So when I sat down to work today, a little file sneaked into my iTunes library. Surprise! How very cunning of you, U2. Even though I didn't download your 13th studio album, Songs of Innocence, the freebie found me. And as the new tracks play in the background, I'm pondering whether this deft marketing move of yours is a good or bad one.
Like Radiohead and Jay Z, and Prince, for that matter, U2 is clearly trying to bridge the gap between progressive and traditional, keeping the old fans keen while courting the new, younger set, who were in diapers when The Joshua Tree was released back in 1987. (OK, that's depressing, but I digress.)

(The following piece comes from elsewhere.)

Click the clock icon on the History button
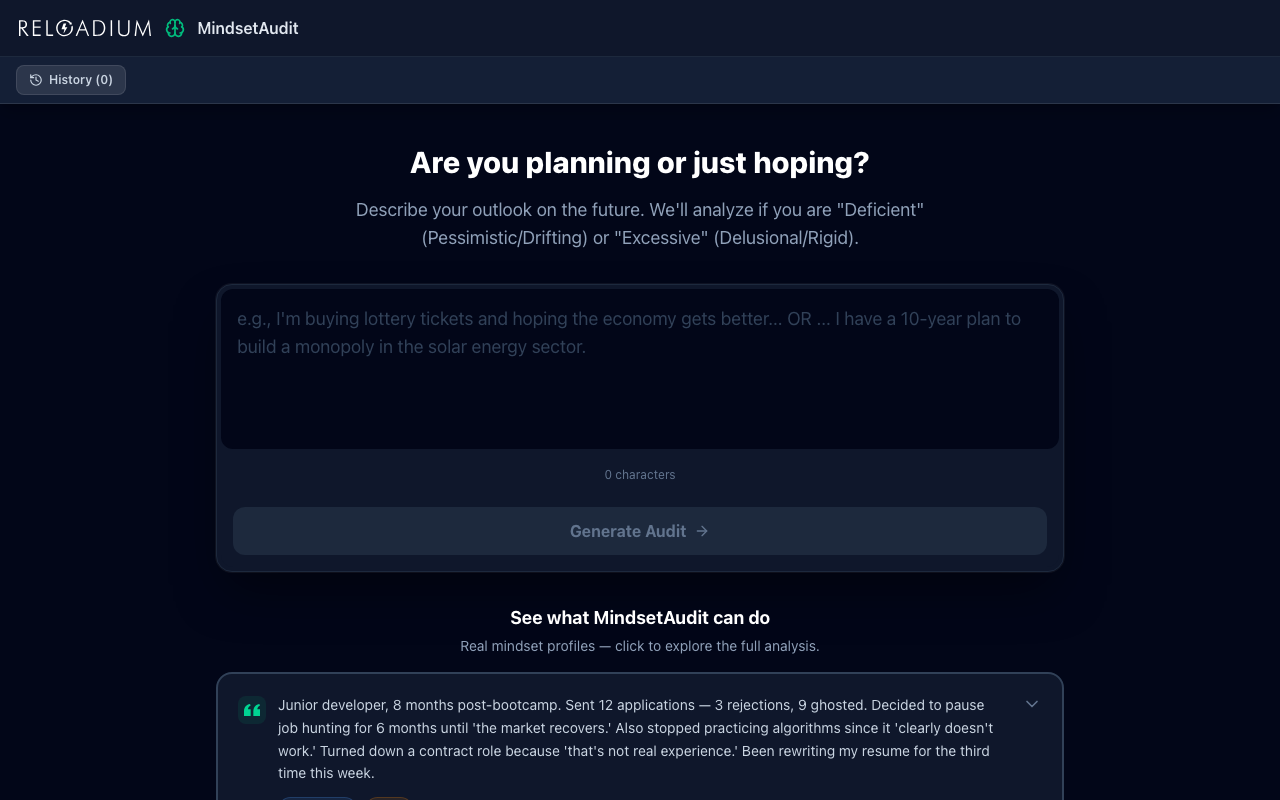 click(x=36, y=80)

It's not like the self-proclaimed “biggest band in the world” needs the cash, after all. The deal broached between Universal and Apple sees a free pre-release to be followed by Songs of Innocence's physical release on October 13th, timed to coincide with the new iPhone 6. Those Paddies are cheeky, I tell you!

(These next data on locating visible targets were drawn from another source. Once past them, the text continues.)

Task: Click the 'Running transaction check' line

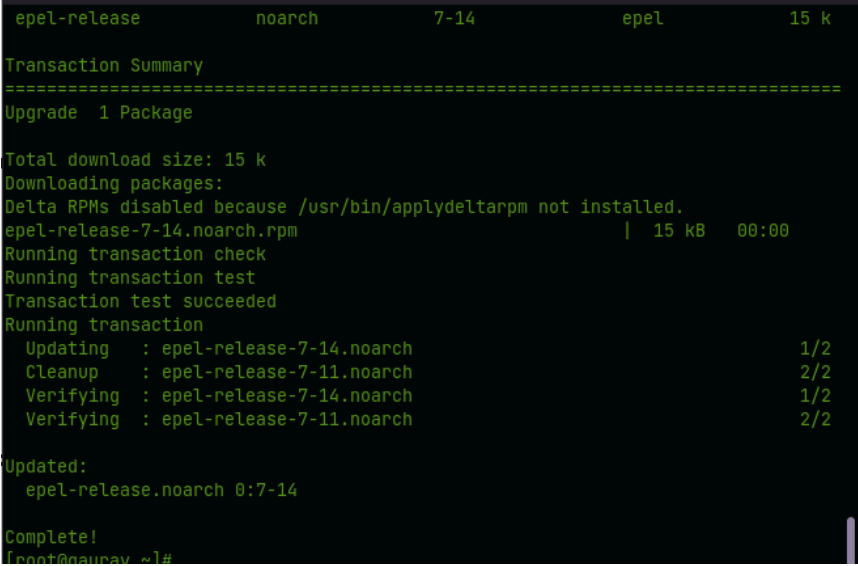Action: pyautogui.click(x=135, y=255)
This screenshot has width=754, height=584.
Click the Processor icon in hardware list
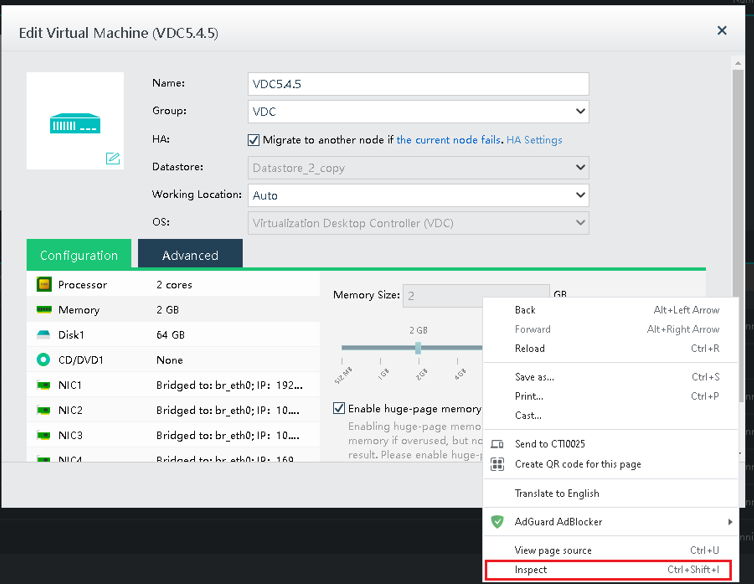coord(44,285)
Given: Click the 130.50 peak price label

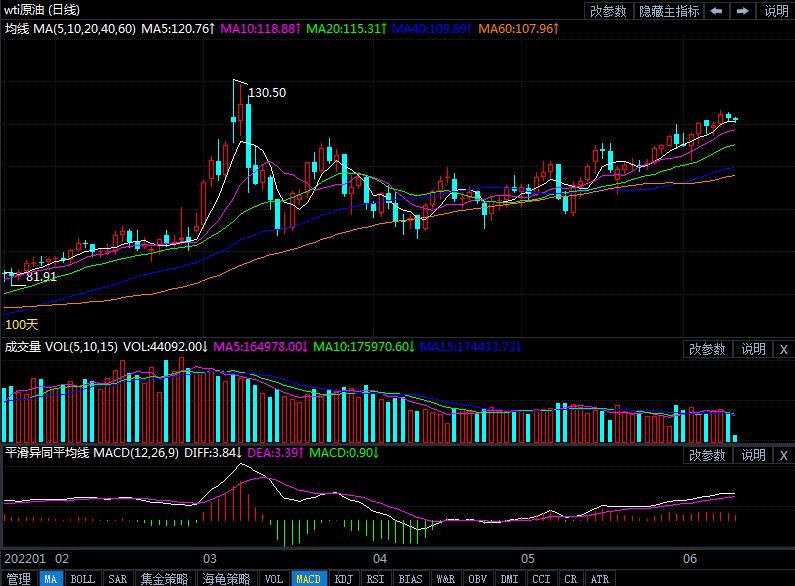Looking at the screenshot, I should [267, 93].
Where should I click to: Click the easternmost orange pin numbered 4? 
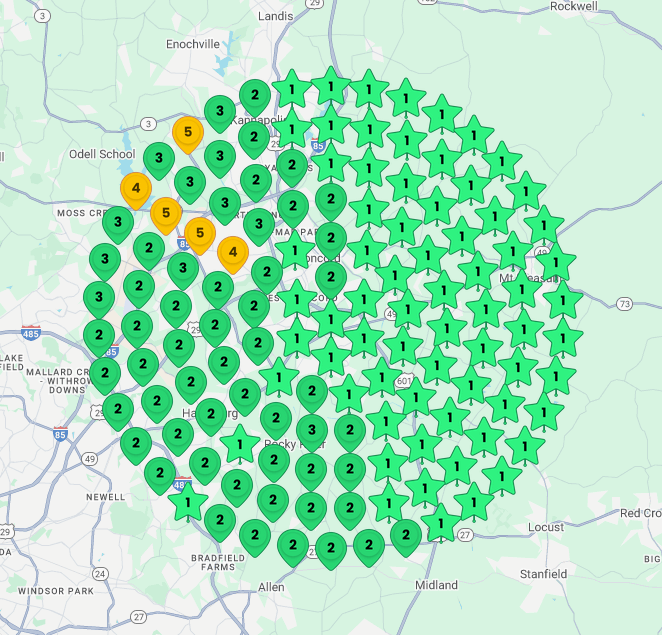tap(233, 252)
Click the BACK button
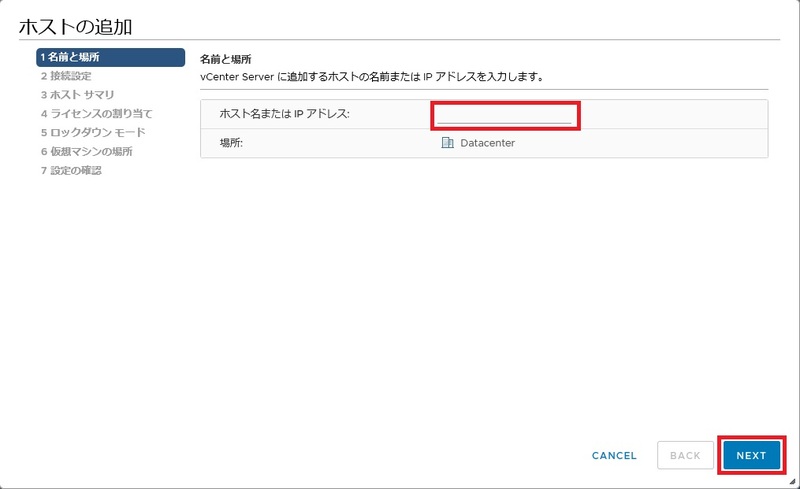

And because Songs was dropped automatically into the libraries of iTunes' 500 million subscribers, U2's effort by default became "the largest album release of all time.” For a man who claims that "music is a sacrament” and says he doesn't believe in free music, Bono has a funny way of showing it.

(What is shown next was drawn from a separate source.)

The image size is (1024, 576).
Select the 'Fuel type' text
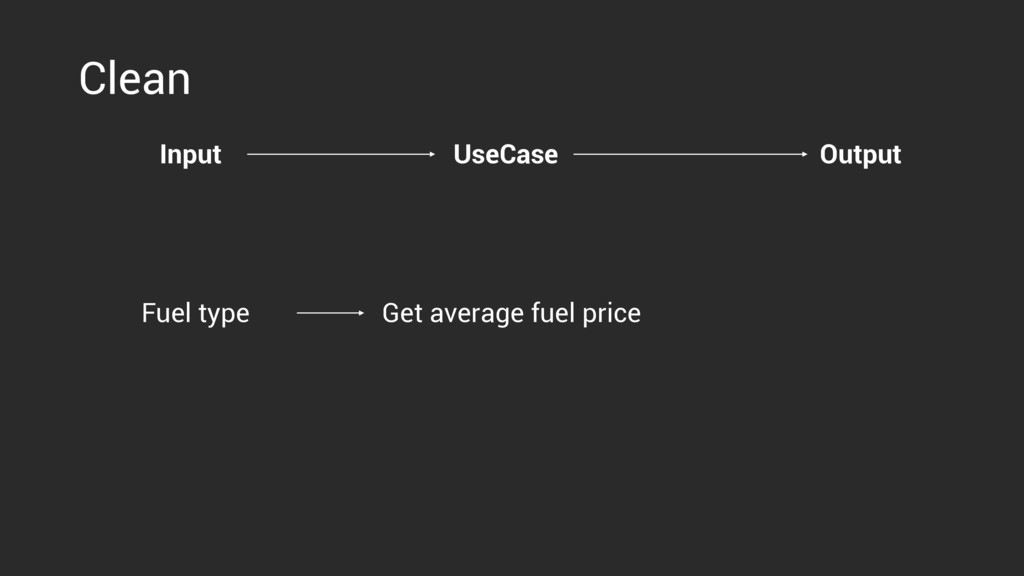(x=195, y=314)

Which begs the question: it may be free, but is Songs any good?
Well, I'll let you know. So far there haven't been any standout moments, and the chorus of "Raised by Wolves" positively caused me to cringe. This writer laments the weird metaphysics of "U2 aping Coldplay aping U2," and I kind of agree.
Will the gifting of Songs pay off for Bono? And after half a billion people have sampled the tunes, will any of them bother to buy a hard copy? It remains to be seen.